LIVING IN A HOUSE WITH NO other females has occasionally been isolating and frustrating, but I have to admit I was well suited for it. I grew up with a brother, and as the mother of sons, I was allowed to continue my lifelong membership in the No Girls Allowed club. The benefit of this membership is the understanding of the male psyche it brings. The downside is that one grows accustomed to the laconic speech, the no-frills simplicity, the guileless honesty, the slapstick vulgar comedy of boys and begins to view her own gender with disloyal objectivity.
My friends who also have only sons tell me I am not alone in this accommodation. Thrust into an all-female environment, the Dallas Woman's Club or a breast cancer fundraiser, mothers of sons can often be found hiding in the restroom. Suddenly encountering the higher-pitched shriek of several hundred Texas women in a hotel atrium sends us straight to the stalls to rearrange our antennae. The frequency signals in this crowd are initially unfamiliar. We emerge from consummate girly affairs, a wedding shower or an exquisite tea party, wondering if we've completely lost our feminine credentials.

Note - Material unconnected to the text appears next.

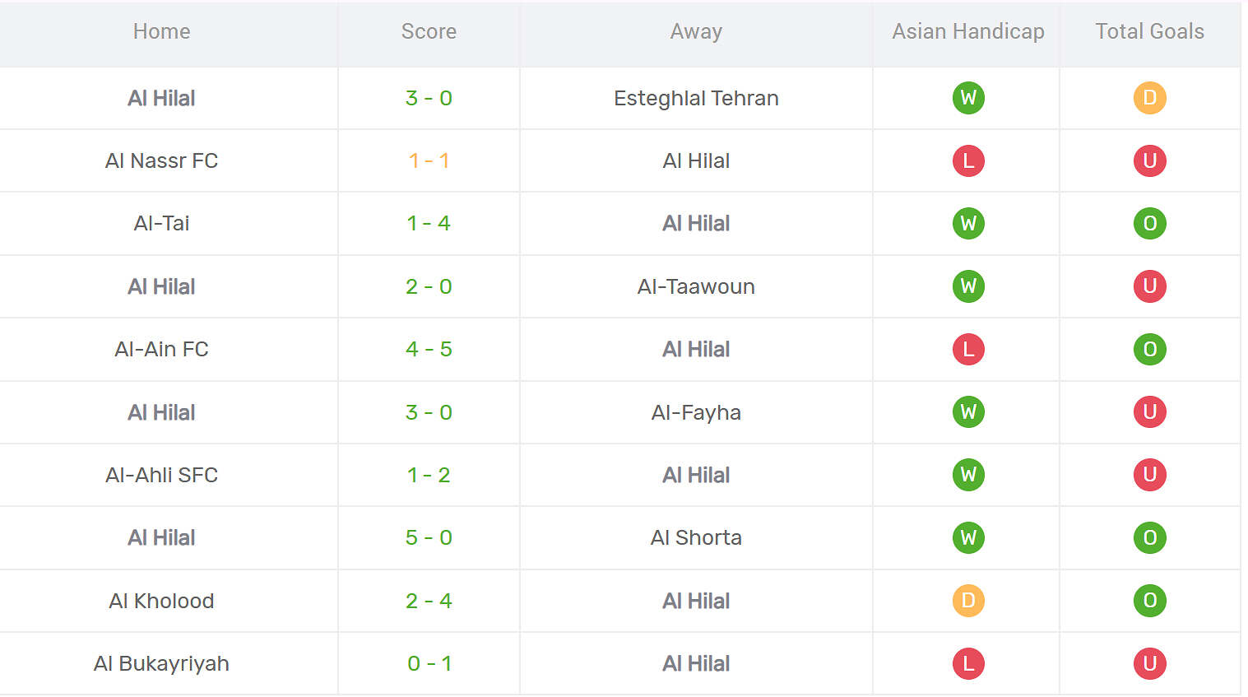Select the Asian Handicap column header
This screenshot has height=697, width=1248.
pos(968,31)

As comfortable as the No Girls Allowed club is, I cannot in good faith abet my sons' natural inclination to flee from the constraining qualities of grace that women impose. And yet mothers of sons are often enablers. We rent the tux and purchase the date's flowers for them and after reviewing a basic list of manners that we have encouraged but not always enforced at home, we shove them out the door.
A young female friend looked on one afternoon as I neatly wrapped a gift that one teenage son would later give to his girlfriend. "I never knew that mothers of boys did the wrapping," she remarked.